___ DATASET RECORDS ___
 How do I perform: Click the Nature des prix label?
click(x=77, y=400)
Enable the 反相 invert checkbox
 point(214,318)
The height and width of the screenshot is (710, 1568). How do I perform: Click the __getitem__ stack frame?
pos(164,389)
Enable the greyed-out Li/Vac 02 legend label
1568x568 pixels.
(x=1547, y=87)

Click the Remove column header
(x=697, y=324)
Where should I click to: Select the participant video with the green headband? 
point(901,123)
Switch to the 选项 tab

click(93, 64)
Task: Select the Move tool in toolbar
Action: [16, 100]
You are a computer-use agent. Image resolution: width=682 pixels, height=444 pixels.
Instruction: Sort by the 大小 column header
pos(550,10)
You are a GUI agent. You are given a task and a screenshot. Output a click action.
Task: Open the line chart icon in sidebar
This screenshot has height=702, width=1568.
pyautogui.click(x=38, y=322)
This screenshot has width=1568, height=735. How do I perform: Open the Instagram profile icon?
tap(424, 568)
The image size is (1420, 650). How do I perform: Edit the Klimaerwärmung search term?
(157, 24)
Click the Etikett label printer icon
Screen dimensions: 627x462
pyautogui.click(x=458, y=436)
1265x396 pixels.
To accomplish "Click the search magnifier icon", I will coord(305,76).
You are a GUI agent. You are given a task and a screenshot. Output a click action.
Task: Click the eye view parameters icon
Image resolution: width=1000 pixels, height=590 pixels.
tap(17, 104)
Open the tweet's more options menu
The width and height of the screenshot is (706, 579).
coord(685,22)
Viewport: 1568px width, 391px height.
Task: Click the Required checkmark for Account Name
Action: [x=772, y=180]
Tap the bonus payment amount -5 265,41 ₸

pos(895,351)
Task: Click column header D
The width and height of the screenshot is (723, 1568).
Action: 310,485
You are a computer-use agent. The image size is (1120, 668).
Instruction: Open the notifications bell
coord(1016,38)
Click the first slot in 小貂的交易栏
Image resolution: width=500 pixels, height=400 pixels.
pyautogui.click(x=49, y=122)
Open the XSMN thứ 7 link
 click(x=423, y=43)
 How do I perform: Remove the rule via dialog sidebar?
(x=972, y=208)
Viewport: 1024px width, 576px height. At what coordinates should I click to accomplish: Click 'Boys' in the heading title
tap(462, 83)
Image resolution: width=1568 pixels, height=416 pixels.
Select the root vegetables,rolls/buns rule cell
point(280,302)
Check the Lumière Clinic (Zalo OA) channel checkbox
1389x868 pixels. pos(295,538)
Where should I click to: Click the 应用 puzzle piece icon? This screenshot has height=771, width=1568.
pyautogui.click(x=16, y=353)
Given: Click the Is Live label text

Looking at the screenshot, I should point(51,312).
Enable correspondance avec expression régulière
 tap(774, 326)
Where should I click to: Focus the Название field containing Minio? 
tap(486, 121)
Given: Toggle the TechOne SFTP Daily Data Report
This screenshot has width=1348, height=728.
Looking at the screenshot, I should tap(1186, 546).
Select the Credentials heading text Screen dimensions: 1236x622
___
*TASK REQUIREMENTS*:
Please set down the full listing above, word for word.

*EXERCISE RESPONSE*:
 How do I perform: Click the Nature des prix label?
click(x=77, y=400)
Enable the 反相 invert checkbox
 point(214,318)
The height and width of the screenshot is (710, 1568). How do I perform: Click the __getitem__ stack frame?
pos(164,389)
Enable the greyed-out Li/Vac 02 legend label
1568x568 pixels.
(x=1547, y=87)

Click the Remove column header
(x=697, y=324)
Where should I click to: Select the participant video with the green headband? 
point(901,123)
Switch to the 选项 tab

click(93, 64)
Task: Select the Move tool in toolbar
Action: [16, 100]
You are a computer-use agent. Image resolution: width=682 pixels, height=444 pixels.
Instruction: Sort by the 大小 column header
pos(550,10)
You are a GUI agent. You are given a task and a screenshot. Output a click action.
Task: Open the line chart icon in sidebar
This screenshot has height=702, width=1568.
pyautogui.click(x=38, y=322)
This screenshot has width=1568, height=735. How do I perform: Open the Instagram profile icon?
tap(424, 568)
The image size is (1420, 650). How do I perform: Edit the Klimaerwärmung search term?
(157, 24)
Click the Etikett label printer icon
Screen dimensions: 627x462
pyautogui.click(x=458, y=436)
1265x396 pixels.
To accomplish "Click the search magnifier icon", I will coord(305,76).
You are a GUI agent. You are given a task and a screenshot. Output a click action.
Task: Click the eye view parameters icon
Image resolution: width=1000 pixels, height=590 pixels.
tap(17, 104)
Open the tweet's more options menu
The width and height of the screenshot is (706, 579).
coord(685,22)
Viewport: 1568px width, 391px height.
Task: Click the Required checkmark for Account Name
Action: [x=772, y=180]
Tap the bonus payment amount -5 265,41 ₸

pos(895,351)
Task: Click column header D
The width and height of the screenshot is (723, 1568).
Action: 310,485
You are a computer-use agent. The image size is (1120, 668).
Instruction: Open the notifications bell
coord(1016,38)
Click the first slot in 小貂的交易栏
Image resolution: width=500 pixels, height=400 pixels.
pyautogui.click(x=49, y=122)
Open the XSMN thứ 7 link
 click(x=423, y=43)
 How do I perform: Remove the rule via dialog sidebar?
(x=972, y=208)
Viewport: 1024px width, 576px height. At what coordinates should I click to accomplish: Click 'Boys' in the heading title
tap(462, 83)
Image resolution: width=1568 pixels, height=416 pixels.
Select the root vegetables,rolls/buns rule cell
point(280,302)
Check the Lumière Clinic (Zalo OA) channel checkbox
1389x868 pixels. pos(295,538)
Where should I click to: Click the 应用 puzzle piece icon? This screenshot has height=771, width=1568.
pyautogui.click(x=16, y=353)
Given: Click the Is Live label text

Looking at the screenshot, I should point(51,312).
Enable correspondance avec expression régulière
 tap(774, 326)
Where should I click to: Focus the Название field containing Minio? 
tap(486, 121)
Given: Toggle the TechOne SFTP Daily Data Report
This screenshot has width=1348, height=728.
Looking at the screenshot, I should tap(1186, 546).
Select the Credentials heading text Screen dimensions: 1236x622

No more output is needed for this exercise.